Below is a collection of inbound marketing best practices, compliance challenges and instructions on how to measure up for each one.
Nail Down Compliant Content
Content plays a critical role in your inbound marketing strategy. Since it is both your foundation for consistent, convertible traffic as well as your structure for offering premium collateral (like ebooks and whitepapers) in exchange for customer email addresses, it’s imperative that all of your content is up to code. There are several proven methods to tailor your content to digital marketing standards for achieving maximum impact.
First, be certain to use the active voice rather than passive voice. When you write in active voice, the person taking action is clear. “The manager wrote the report yesterday,” for example. With passive voice, the writer does not specify who is acting; rather, only that the action took place. “The report was written yesterday,” for example. Here, in the passive voice, the person who did the writing is a bit of a mystery – the report could have been written by the manager, the secretary, or the president.

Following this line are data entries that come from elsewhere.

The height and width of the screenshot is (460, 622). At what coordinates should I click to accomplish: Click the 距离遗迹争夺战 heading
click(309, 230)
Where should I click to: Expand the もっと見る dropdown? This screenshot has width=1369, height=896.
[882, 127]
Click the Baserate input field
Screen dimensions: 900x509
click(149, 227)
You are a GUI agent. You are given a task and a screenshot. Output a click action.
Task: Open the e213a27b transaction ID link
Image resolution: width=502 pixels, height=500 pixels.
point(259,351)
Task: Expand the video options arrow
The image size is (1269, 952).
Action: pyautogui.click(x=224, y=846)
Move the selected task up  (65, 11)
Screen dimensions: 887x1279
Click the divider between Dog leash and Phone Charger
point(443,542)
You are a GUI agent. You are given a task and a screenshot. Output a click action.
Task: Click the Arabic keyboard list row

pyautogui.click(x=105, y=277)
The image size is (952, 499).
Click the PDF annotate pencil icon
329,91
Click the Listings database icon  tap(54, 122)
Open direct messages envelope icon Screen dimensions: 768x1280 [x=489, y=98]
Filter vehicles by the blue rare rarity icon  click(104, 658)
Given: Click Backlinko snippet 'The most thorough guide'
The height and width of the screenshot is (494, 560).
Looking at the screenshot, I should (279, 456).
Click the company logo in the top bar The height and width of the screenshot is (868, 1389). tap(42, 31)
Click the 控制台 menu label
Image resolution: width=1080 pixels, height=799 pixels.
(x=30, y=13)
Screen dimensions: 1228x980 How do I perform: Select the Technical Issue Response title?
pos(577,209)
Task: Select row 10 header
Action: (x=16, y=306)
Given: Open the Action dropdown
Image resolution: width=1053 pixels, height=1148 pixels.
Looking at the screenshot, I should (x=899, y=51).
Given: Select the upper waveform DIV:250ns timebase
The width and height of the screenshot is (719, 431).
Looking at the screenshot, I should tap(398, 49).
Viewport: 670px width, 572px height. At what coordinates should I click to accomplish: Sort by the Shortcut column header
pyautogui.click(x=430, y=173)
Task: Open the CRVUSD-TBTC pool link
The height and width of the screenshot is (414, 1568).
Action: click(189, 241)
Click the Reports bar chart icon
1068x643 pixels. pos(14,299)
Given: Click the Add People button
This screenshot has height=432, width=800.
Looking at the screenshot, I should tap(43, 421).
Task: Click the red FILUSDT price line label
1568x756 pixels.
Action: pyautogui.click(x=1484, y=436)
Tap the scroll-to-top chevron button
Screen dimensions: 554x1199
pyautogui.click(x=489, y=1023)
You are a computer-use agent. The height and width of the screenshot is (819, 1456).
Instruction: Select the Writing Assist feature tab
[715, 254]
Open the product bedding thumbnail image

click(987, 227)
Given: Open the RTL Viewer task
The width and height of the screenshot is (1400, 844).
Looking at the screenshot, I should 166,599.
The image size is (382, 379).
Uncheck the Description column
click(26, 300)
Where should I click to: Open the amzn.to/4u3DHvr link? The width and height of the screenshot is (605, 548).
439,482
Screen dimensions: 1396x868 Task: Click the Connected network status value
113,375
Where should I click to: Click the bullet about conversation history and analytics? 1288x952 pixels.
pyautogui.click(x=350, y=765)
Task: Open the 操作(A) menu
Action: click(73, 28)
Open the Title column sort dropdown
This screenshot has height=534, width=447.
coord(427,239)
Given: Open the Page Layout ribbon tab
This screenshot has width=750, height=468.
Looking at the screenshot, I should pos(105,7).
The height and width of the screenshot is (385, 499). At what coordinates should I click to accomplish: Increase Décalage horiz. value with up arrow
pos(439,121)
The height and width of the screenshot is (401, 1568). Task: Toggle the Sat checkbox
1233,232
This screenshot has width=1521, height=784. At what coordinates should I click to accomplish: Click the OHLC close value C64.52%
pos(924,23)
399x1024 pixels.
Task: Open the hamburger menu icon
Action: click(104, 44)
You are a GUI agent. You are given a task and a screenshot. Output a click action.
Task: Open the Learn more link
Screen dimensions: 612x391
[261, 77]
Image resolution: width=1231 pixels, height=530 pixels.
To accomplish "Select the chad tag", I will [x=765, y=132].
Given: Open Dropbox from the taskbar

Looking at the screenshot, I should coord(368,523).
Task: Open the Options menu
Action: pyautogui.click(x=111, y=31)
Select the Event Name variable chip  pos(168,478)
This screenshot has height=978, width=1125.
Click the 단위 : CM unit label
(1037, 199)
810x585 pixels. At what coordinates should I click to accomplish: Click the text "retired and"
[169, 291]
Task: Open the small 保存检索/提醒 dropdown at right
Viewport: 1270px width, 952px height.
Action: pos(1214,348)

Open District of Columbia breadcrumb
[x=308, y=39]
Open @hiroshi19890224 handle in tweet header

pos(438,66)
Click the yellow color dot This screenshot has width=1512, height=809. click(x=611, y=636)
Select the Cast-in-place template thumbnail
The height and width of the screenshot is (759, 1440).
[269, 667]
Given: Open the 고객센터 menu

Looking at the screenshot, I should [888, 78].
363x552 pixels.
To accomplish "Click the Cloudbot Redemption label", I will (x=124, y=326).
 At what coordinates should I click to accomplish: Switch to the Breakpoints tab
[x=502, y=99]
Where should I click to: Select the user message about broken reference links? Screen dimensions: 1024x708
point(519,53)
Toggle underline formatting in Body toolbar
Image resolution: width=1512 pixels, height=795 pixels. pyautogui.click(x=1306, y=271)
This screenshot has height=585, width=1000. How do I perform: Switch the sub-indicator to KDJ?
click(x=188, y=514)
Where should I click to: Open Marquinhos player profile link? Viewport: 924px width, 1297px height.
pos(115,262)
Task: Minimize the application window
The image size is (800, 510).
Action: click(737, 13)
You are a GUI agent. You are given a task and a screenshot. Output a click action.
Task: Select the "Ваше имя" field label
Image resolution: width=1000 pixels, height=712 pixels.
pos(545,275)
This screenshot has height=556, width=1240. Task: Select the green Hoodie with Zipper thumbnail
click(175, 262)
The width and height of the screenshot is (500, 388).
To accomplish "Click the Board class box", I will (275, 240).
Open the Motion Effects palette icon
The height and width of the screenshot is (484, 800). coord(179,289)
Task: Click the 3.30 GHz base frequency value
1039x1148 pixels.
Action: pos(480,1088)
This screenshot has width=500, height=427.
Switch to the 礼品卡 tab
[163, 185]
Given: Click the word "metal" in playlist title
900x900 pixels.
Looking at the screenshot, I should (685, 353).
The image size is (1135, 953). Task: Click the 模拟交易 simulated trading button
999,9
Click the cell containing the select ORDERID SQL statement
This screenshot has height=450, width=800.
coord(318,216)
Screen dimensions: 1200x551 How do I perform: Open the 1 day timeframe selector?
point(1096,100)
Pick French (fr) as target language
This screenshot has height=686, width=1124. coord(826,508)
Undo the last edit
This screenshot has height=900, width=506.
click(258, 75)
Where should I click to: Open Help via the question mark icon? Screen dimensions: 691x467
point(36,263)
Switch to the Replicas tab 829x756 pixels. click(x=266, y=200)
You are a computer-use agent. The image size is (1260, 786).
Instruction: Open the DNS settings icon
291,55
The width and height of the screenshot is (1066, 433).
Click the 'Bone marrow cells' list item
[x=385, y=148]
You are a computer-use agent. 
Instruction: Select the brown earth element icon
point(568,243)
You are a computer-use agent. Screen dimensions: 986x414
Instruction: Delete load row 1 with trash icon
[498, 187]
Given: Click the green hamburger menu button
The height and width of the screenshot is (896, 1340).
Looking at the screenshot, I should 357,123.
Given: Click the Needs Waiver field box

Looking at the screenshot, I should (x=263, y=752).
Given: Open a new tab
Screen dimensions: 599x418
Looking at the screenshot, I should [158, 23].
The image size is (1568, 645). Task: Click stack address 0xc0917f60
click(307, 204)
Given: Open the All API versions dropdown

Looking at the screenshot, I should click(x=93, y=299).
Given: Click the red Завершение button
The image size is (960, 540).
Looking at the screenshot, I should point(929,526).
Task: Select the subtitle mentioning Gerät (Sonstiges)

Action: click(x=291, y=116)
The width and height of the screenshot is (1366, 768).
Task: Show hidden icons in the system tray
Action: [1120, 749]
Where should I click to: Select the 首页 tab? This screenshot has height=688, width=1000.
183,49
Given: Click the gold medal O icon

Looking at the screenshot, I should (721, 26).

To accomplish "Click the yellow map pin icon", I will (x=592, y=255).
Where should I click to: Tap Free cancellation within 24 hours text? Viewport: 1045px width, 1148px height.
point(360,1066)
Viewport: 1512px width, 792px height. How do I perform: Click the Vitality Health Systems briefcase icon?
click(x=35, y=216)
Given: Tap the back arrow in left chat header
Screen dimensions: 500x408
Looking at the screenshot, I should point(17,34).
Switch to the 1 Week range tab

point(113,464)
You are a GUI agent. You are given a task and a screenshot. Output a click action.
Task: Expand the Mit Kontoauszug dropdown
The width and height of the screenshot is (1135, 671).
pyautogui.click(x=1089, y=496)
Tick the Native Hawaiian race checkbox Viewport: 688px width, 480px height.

Active voice trounces passive voice in business and web writing because passive formulations come off a bit awkward, and they give the impression of avoiding responsibility, whereas active voice amps up a sense of transparency, encourages trust and conveys a sense of empowerment and progress.
Next, take a look at your sentences and paragraph structure. Are your sentences short enough? Are your paragraphs brief? Are your words simple? Let’s face it – today’s audience members are so overwhelmed by marketing messages and tasks to take care of that they’re unlikely to pay attention to what you have to say for very long. In fact, you’re probably scanning through this article right now.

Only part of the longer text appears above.